**How to complete this task**. Examine the entries and show every line in which the word "Given" is found.

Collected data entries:
* * * * * * *
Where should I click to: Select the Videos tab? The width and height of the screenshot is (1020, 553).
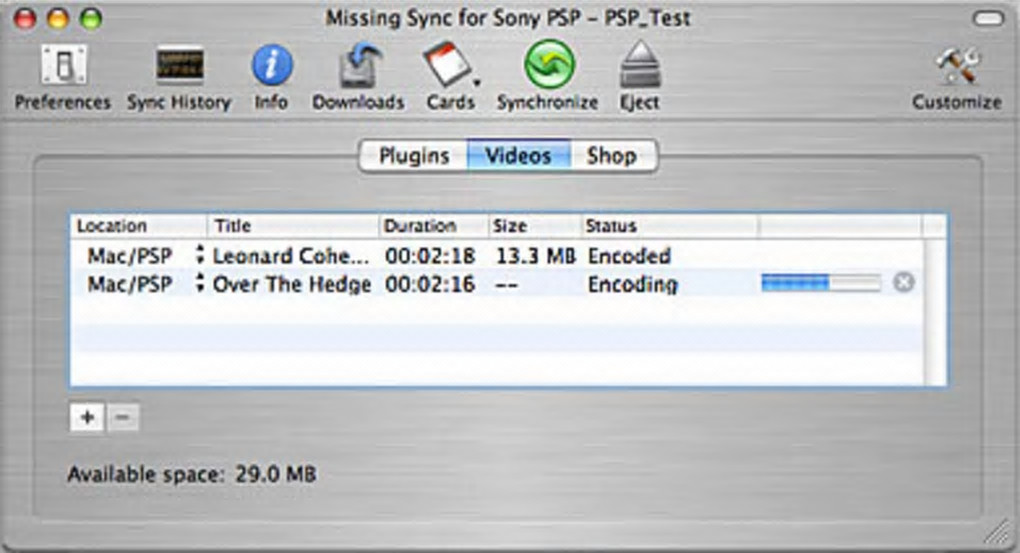click(518, 156)
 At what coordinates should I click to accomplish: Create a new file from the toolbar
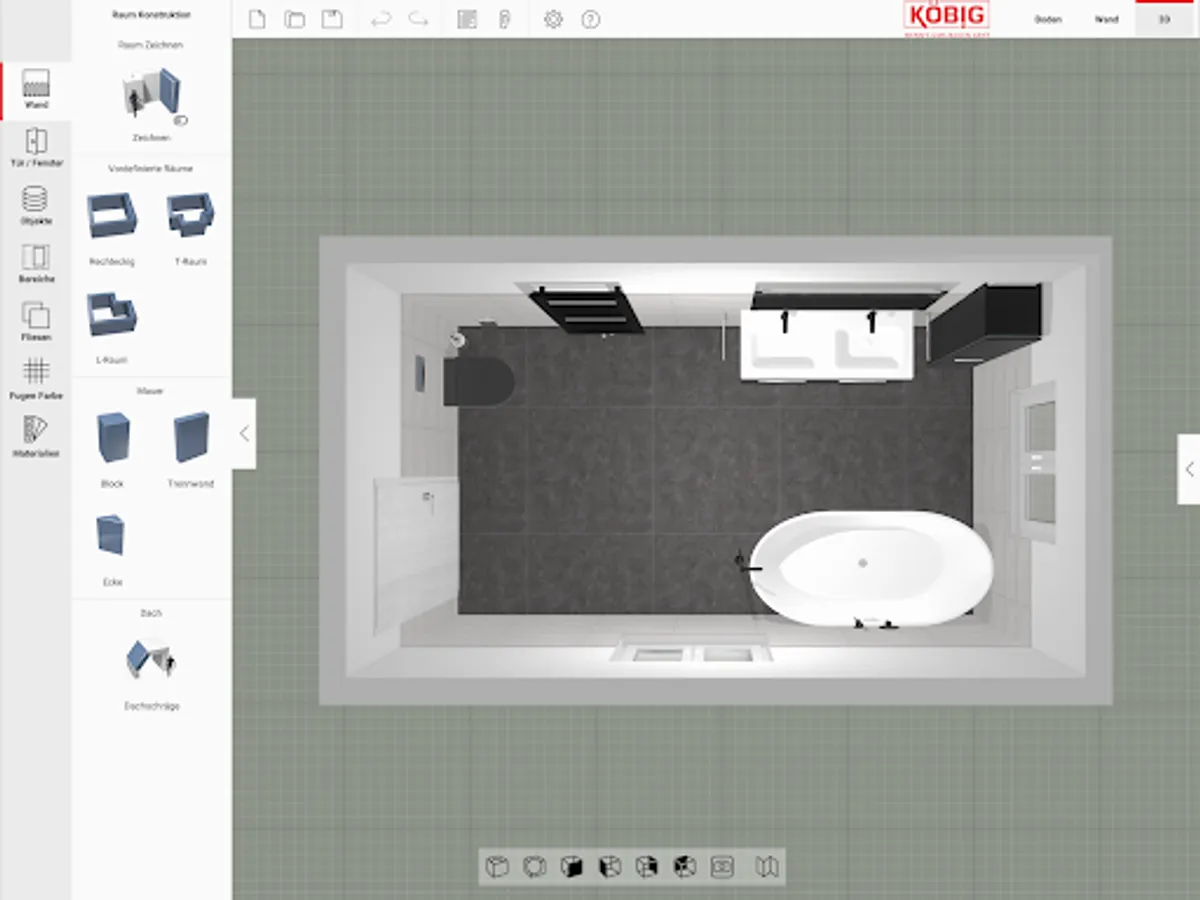[x=257, y=19]
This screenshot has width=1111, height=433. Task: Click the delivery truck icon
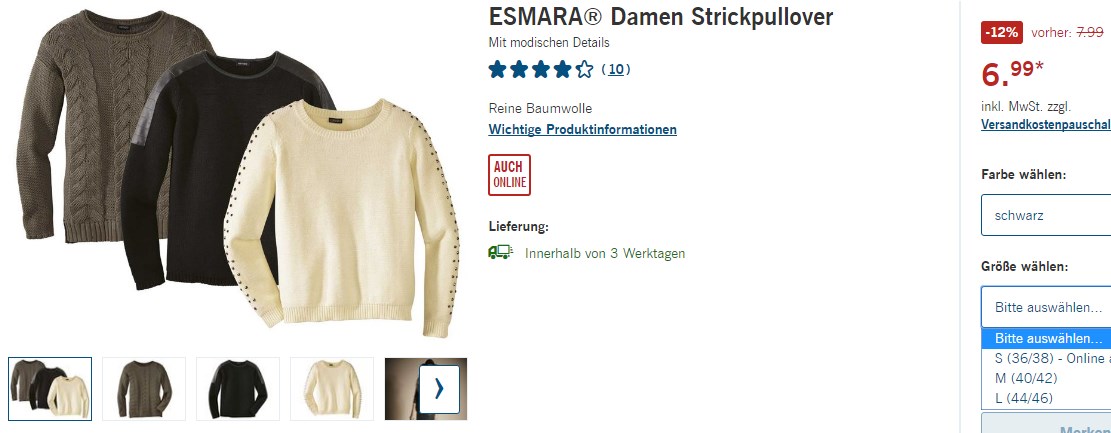tap(500, 252)
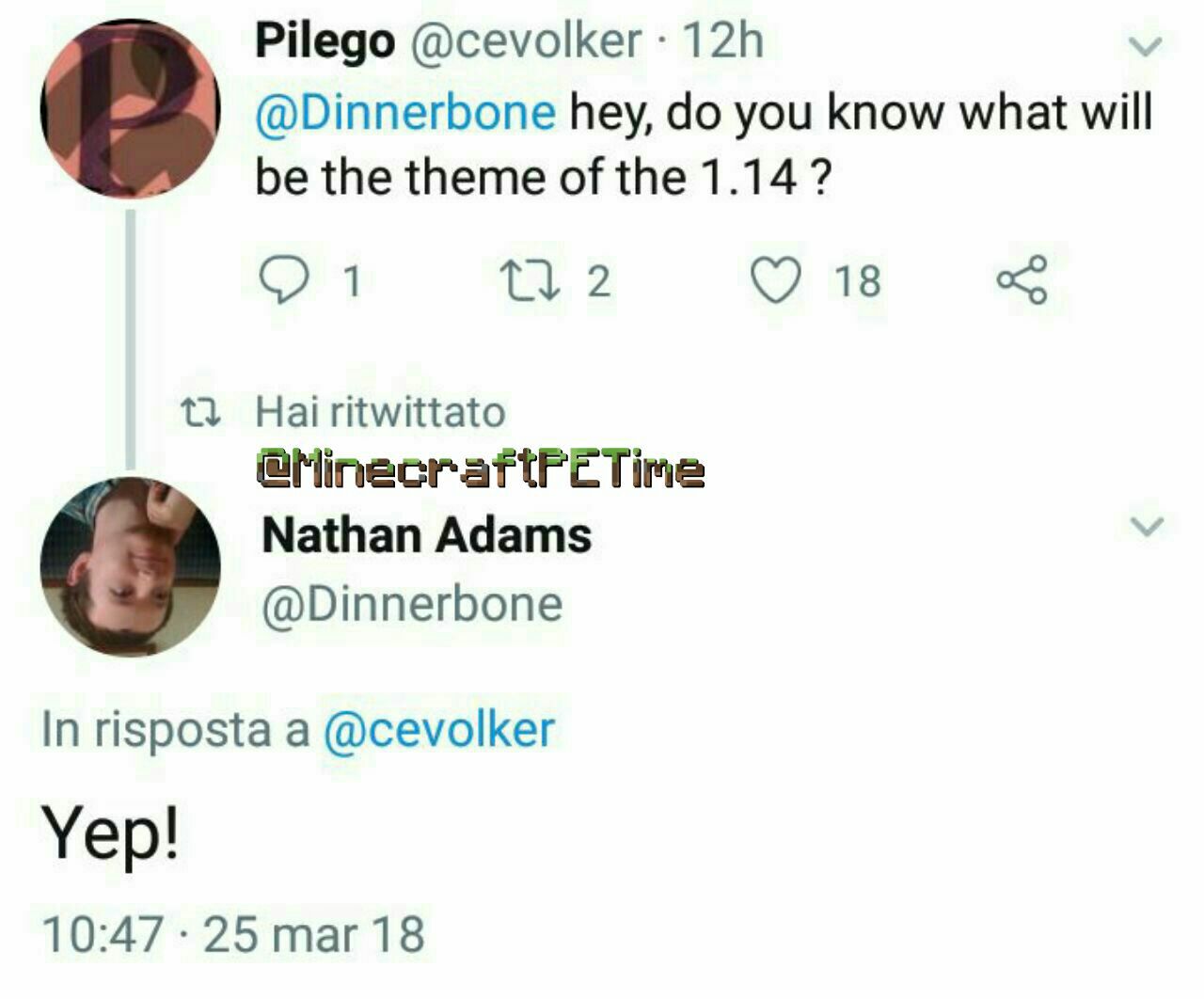The height and width of the screenshot is (999, 1204).
Task: Click the @MinecraftPETime watermark text
Action: 480,469
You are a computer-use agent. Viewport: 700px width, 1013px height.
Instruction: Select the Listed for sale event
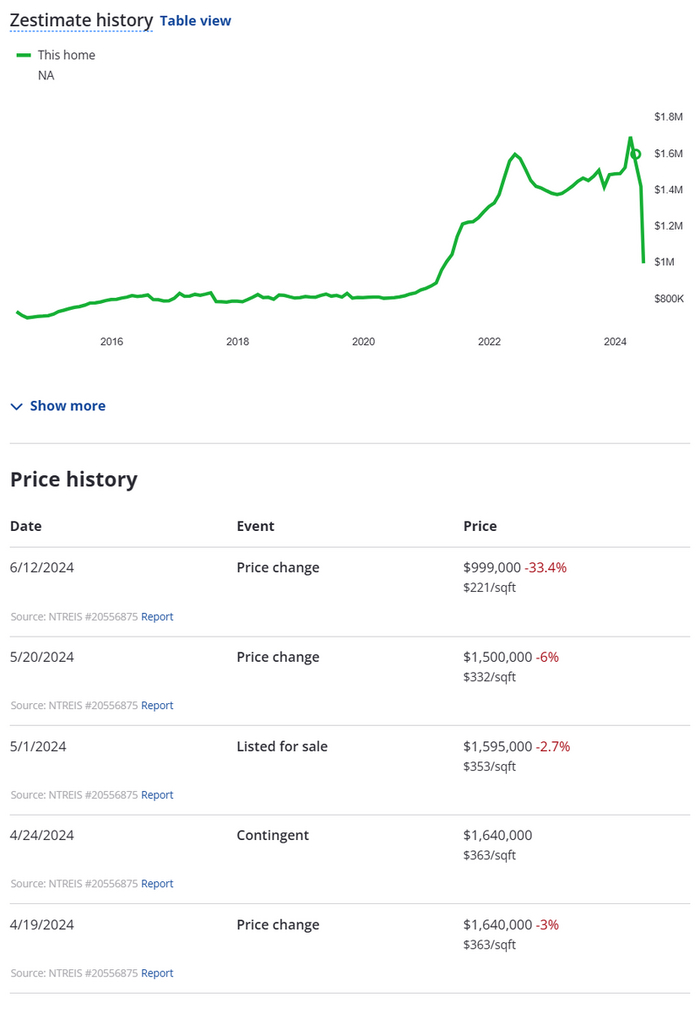point(282,746)
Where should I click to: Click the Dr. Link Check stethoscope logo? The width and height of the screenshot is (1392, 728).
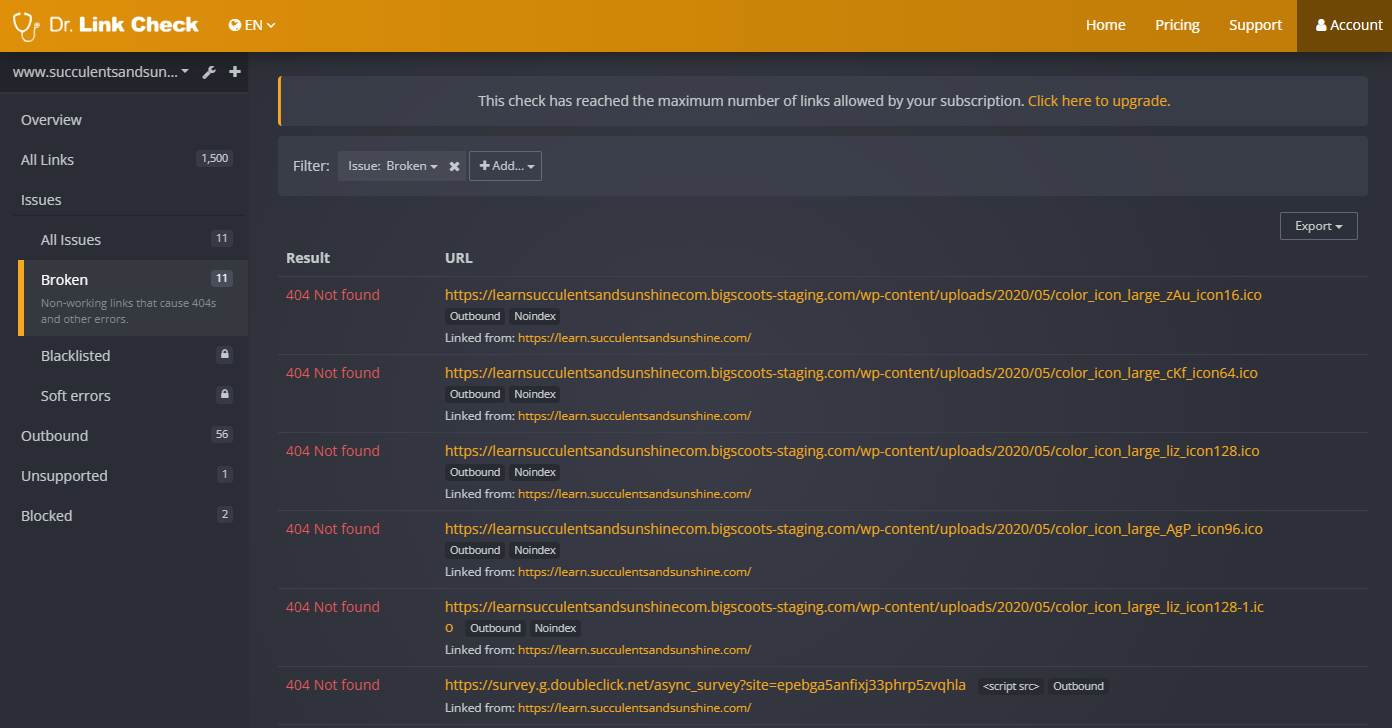coord(26,26)

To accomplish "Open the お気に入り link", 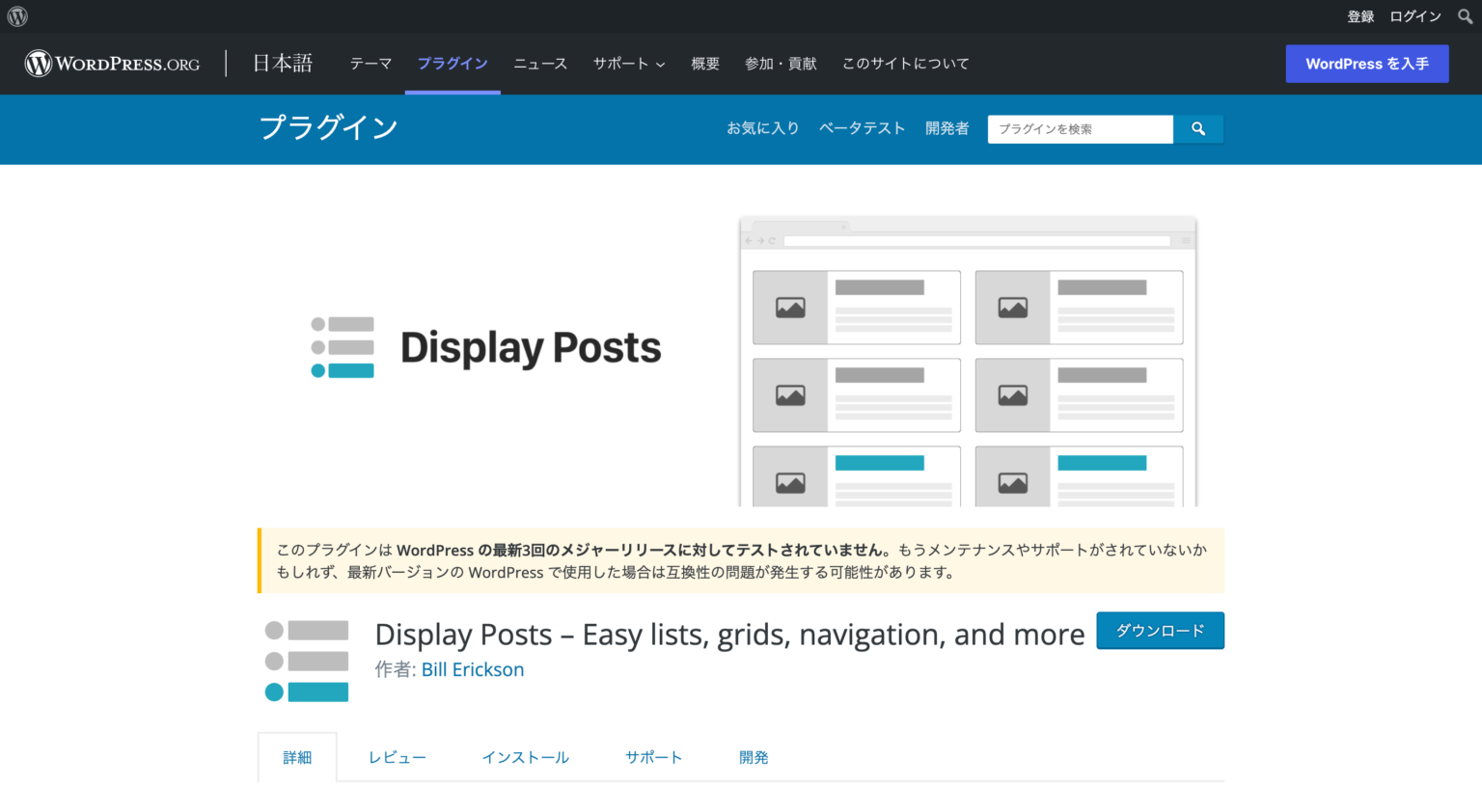I will pyautogui.click(x=763, y=127).
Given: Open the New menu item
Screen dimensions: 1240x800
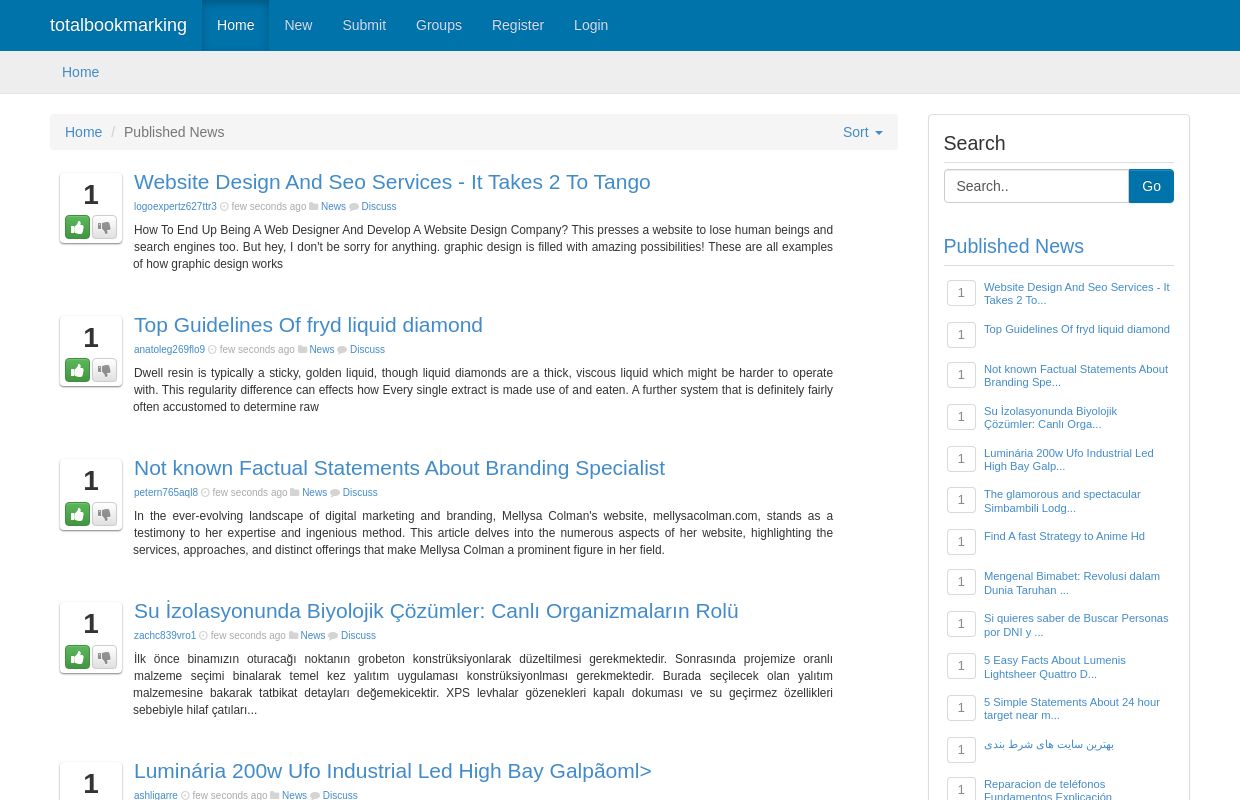Looking at the screenshot, I should pos(298,25).
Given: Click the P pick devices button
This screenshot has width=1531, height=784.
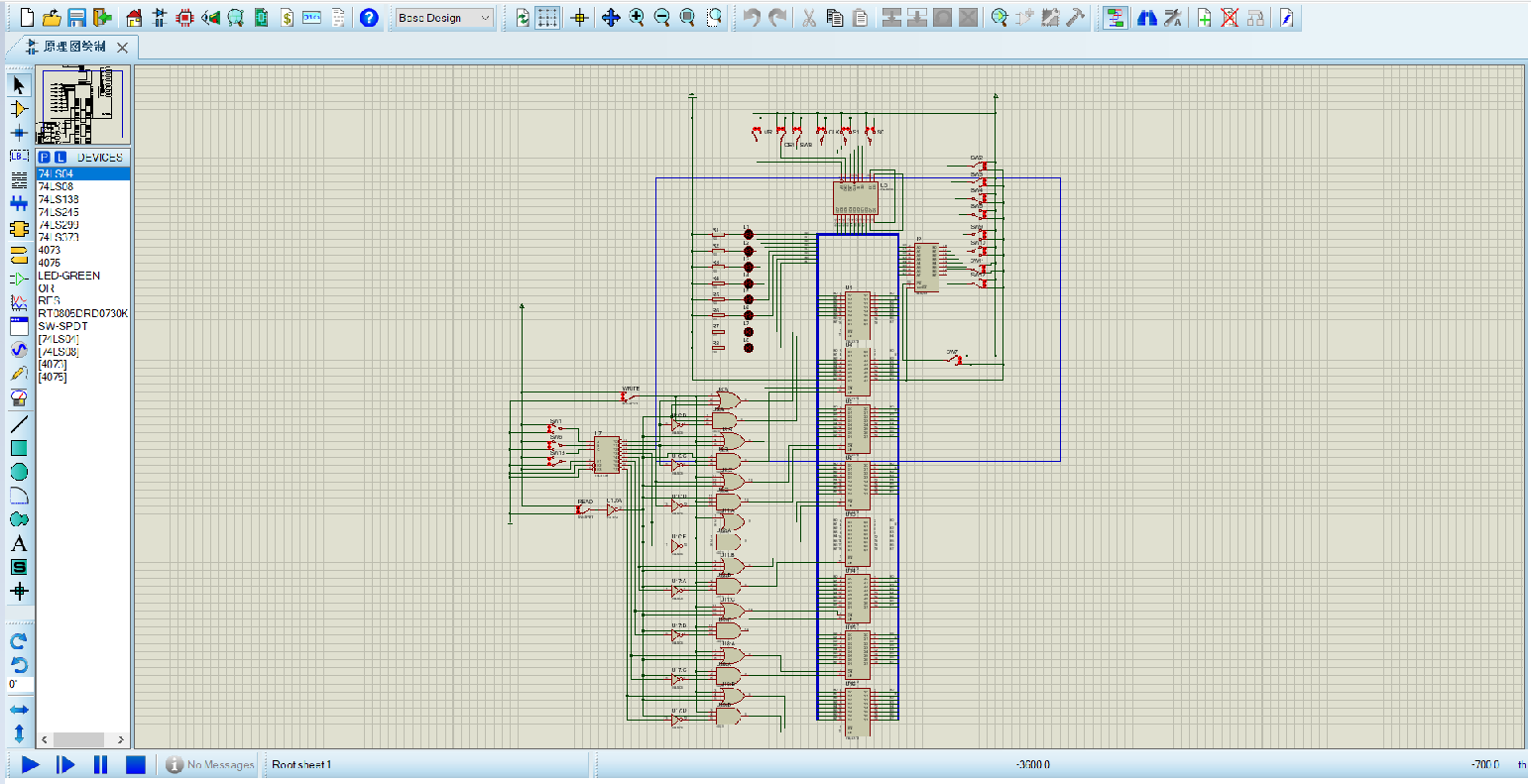Looking at the screenshot, I should point(45,158).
* * * * * * *
**Answer to the exercise**.
Given: Open the New menu item
Given: Click the P pick devices button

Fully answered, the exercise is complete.